I sindacati del trasporto pubblico locale annunciano una mobilitazione nazionale di otto ore per venerdì 16 settembre. Gli orari varieranno a seconda della scelta delle singole aziende locali e coinvolgeranno bus di linea, tram e metropolitane. Saranno sempre garantiti i servizi di trasporto nelle fasce orarie di garanzia che possono variare nei diversi territori e per le singole società. L’agitazione, proclamata unitariamente da Filt Cgil, Fit Cisl, Uiltrasporti, Faisa Cisal e Ugl Autoferro, è stata indetta “in considerazione delle violente e reiterate aggressioni a conducenti, controllori, capi stazione, addetti a traghetti e vaporetti, registrate su tutto il territorio nazionale negli ultimi mesi”.

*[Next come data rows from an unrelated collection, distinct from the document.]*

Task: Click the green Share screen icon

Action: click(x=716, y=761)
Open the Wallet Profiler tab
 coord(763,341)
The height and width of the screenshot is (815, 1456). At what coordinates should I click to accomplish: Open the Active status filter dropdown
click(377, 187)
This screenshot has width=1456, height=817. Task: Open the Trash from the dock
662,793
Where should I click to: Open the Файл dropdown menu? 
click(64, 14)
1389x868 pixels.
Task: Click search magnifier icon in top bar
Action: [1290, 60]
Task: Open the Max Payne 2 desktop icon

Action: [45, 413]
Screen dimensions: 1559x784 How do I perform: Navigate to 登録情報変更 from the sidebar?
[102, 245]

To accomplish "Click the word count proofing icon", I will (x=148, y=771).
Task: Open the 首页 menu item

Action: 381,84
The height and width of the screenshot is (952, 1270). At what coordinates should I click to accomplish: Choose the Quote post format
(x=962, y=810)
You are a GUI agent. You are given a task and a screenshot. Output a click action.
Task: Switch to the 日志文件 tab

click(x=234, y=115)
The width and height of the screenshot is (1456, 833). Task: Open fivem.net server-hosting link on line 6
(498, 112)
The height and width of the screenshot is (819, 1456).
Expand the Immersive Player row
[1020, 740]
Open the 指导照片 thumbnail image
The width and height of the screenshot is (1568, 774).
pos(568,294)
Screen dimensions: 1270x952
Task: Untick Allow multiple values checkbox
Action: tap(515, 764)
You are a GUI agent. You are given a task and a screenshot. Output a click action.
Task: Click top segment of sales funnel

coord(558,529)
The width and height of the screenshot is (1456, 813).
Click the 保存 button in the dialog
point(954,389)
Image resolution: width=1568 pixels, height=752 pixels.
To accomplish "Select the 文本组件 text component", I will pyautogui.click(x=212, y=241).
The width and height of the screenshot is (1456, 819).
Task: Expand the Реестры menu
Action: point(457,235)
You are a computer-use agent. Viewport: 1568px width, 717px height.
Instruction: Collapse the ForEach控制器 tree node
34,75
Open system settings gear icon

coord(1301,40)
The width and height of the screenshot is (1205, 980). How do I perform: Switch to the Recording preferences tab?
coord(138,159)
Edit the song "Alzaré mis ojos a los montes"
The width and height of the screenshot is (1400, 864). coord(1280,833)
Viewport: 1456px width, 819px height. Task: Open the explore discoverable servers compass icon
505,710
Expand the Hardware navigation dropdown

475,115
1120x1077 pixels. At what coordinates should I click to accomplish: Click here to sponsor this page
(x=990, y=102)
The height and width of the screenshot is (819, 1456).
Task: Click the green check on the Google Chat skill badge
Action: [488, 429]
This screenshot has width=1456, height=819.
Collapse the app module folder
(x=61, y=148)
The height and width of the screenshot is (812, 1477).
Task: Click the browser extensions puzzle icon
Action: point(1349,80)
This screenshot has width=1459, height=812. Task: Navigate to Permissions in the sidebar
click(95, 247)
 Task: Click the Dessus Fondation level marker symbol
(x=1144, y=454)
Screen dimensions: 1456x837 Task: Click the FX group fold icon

“Scioperiamo”, spiegano le organizzazioni sindacali in una nota, “di fronte a una situazione intollerabile su cui bisogna intervenire subito. A tutt’oggi non si è registrato alcun intervento a tutela del personale da parte dei datori di lavoro e neanche da parte del legislatore con specifici provvedimenti indirizzati a prevenire e scoraggiare le aggressioni al personale dei mezzi pubblici. Servono provvedimenti immediati”.